Material provided:
#####

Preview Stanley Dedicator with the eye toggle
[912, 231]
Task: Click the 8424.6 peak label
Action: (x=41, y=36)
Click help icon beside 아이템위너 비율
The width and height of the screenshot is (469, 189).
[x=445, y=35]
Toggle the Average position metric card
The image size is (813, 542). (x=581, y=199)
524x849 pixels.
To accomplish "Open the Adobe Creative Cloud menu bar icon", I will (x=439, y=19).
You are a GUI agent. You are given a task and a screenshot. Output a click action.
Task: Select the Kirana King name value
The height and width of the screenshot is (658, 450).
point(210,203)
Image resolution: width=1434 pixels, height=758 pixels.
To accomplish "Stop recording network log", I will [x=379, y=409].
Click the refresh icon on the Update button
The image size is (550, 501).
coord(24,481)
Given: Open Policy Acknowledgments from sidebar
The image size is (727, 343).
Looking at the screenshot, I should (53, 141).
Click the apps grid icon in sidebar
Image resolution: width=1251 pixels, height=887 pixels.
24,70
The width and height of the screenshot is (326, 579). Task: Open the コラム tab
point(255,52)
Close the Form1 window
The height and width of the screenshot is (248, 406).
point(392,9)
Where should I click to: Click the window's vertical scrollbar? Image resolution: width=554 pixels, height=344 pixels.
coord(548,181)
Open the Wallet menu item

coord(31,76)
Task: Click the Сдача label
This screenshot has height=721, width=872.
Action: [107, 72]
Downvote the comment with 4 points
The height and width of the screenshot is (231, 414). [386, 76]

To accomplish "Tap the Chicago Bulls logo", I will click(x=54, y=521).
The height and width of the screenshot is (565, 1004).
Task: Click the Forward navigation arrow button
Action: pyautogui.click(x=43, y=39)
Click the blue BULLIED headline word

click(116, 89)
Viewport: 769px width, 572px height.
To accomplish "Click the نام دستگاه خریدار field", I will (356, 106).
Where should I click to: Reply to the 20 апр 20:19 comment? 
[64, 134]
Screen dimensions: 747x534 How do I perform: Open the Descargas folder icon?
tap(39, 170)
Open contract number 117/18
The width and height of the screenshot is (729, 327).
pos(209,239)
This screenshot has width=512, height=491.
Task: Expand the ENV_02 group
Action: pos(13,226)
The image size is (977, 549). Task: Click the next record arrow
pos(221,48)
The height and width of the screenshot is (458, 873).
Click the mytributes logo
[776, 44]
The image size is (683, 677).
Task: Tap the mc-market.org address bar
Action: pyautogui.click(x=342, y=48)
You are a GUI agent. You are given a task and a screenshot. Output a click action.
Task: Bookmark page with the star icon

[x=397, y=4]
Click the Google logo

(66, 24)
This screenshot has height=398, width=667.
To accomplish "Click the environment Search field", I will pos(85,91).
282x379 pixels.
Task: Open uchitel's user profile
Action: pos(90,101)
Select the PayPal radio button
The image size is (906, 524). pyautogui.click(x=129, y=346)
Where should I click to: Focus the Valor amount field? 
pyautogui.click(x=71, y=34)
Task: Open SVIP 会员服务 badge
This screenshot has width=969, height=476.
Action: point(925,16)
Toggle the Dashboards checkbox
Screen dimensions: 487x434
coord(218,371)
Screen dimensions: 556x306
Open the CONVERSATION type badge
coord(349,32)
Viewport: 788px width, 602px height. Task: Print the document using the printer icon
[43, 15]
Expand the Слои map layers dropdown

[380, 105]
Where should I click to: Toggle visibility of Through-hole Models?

#####

Problem:
Reproduce the records word for word, from the first line up to and including the line that contains "Looking at the".

Result:
Preview Stanley Dedicator with the eye toggle
[912, 231]
Task: Click the 8424.6 peak label
Action: (x=41, y=36)
Click help icon beside 아이템위너 비율
The width and height of the screenshot is (469, 189).
[x=445, y=35]
Toggle the Average position metric card
The image size is (813, 542). (x=581, y=199)
524x849 pixels.
To accomplish "Open the Adobe Creative Cloud menu bar icon", I will (x=439, y=19).
You are a GUI agent. You are given a task and a screenshot. Output a click action.
Task: Select the Kirana King name value
The height and width of the screenshot is (658, 450).
point(210,203)
Image resolution: width=1434 pixels, height=758 pixels.
To accomplish "Stop recording network log", I will [x=379, y=409].
Click the refresh icon on the Update button
The image size is (550, 501).
coord(24,481)
Given: Open Policy Acknowledgments from sidebar
The image size is (727, 343).
Looking at the screenshot, I should (53, 141).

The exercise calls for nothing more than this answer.